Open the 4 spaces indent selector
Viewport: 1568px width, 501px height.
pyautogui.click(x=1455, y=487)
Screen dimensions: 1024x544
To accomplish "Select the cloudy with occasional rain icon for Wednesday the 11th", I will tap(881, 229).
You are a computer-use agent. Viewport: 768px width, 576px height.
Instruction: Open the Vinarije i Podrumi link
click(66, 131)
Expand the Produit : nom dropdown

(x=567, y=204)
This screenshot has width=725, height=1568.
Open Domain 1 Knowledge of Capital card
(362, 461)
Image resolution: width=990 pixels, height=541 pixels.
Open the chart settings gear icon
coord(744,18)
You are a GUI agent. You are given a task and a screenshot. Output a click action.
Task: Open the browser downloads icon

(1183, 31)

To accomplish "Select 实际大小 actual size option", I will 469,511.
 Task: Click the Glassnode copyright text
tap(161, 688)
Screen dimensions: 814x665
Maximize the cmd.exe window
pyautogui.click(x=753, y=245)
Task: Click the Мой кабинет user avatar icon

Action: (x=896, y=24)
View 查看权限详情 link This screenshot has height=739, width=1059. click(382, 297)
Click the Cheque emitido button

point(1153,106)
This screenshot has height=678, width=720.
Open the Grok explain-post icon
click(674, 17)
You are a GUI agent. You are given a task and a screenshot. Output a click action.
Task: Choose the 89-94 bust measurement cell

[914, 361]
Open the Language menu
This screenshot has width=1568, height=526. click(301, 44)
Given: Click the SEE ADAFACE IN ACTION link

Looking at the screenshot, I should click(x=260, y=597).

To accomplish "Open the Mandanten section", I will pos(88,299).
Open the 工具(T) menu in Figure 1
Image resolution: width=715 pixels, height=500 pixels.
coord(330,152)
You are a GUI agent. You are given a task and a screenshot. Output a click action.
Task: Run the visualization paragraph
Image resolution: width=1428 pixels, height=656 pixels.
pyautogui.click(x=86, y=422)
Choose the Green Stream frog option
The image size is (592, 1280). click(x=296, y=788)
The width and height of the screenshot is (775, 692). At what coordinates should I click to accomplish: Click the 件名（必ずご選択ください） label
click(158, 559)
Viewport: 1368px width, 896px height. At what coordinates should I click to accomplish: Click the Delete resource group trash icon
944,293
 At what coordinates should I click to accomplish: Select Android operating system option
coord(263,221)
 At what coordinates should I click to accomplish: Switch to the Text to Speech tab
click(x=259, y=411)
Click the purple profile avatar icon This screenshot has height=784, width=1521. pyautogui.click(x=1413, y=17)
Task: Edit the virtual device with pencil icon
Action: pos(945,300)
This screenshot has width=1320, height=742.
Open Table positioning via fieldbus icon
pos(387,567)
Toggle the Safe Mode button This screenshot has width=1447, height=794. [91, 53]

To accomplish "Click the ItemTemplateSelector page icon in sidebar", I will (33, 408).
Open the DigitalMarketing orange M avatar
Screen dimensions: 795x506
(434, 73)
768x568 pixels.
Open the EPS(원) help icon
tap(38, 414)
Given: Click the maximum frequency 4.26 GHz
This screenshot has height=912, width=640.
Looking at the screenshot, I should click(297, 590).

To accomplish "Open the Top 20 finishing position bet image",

# [WHAT IS EXPECTED]
Without dropping a single line, output the records above exactly.

# [ANSWER SECTION]
Open the 4 spaces indent selector
Viewport: 1568px width, 501px height.
pyautogui.click(x=1455, y=487)
Screen dimensions: 1024x544
To accomplish "Select the cloudy with occasional rain icon for Wednesday the 11th", I will tap(881, 229).
You are a computer-use agent. Viewport: 768px width, 576px height.
Instruction: Open the Vinarije i Podrumi link
click(66, 131)
Expand the Produit : nom dropdown

(x=567, y=204)
This screenshot has width=725, height=1568.
Open Domain 1 Knowledge of Capital card
(362, 461)
Image resolution: width=990 pixels, height=541 pixels.
Open the chart settings gear icon
coord(744,18)
You are a GUI agent. You are given a task and a screenshot. Output a click action.
Task: Open the browser downloads icon

(1183, 31)

To accomplish "Select 实际大小 actual size option", I will 469,511.
 Task: Click the Glassnode copyright text
tap(161, 688)
Screen dimensions: 814x665
Maximize the cmd.exe window
pyautogui.click(x=753, y=245)
Task: Click the Мой кабинет user avatar icon

Action: (x=896, y=24)
View 查看权限详情 link This screenshot has height=739, width=1059. click(382, 297)
Click the Cheque emitido button

point(1153,106)
This screenshot has height=678, width=720.
Open the Grok explain-post icon
click(674, 17)
You are a GUI agent. You are given a task and a screenshot. Output a click action.
Task: Choose the 89-94 bust measurement cell

[914, 361]
Open the Language menu
This screenshot has width=1568, height=526. click(301, 44)
Given: Click the SEE ADAFACE IN ACTION link

Looking at the screenshot, I should click(x=260, y=597).

To accomplish "Open the Mandanten section", I will pos(88,299).
Open the 工具(T) menu in Figure 1
Image resolution: width=715 pixels, height=500 pixels.
coord(330,152)
You are a GUI agent. You are given a task and a screenshot. Output a click action.
Task: Run the visualization paragraph
Image resolution: width=1428 pixels, height=656 pixels.
pyautogui.click(x=86, y=422)
Choose the Green Stream frog option
The image size is (592, 1280). click(x=296, y=788)
The width and height of the screenshot is (775, 692). At what coordinates should I click to accomplish: Click the 件名（必ずご選択ください） label
click(158, 559)
Viewport: 1368px width, 896px height. At what coordinates should I click to accomplish: Click the Delete resource group trash icon
944,293
 At what coordinates should I click to accomplish: Select Android operating system option
coord(263,221)
 At what coordinates should I click to accomplish: Switch to the Text to Speech tab
click(x=259, y=411)
Click the purple profile avatar icon This screenshot has height=784, width=1521. pyautogui.click(x=1413, y=17)
Task: Edit the virtual device with pencil icon
Action: pos(945,300)
This screenshot has width=1320, height=742.
Open Table positioning via fieldbus icon
pos(387,567)
Toggle the Safe Mode button This screenshot has width=1447, height=794. [91, 53]

To accomplish "Click the ItemTemplateSelector page icon in sidebar", I will (33, 408).
Open the DigitalMarketing orange M avatar
Screen dimensions: 795x506
(434, 73)
768x568 pixels.
Open the EPS(원) help icon
tap(38, 414)
Given: Click the maximum frequency 4.26 GHz
This screenshot has height=912, width=640.
Looking at the screenshot, I should click(297, 590).

To accomplish "Open the Top 20 finishing position bet image",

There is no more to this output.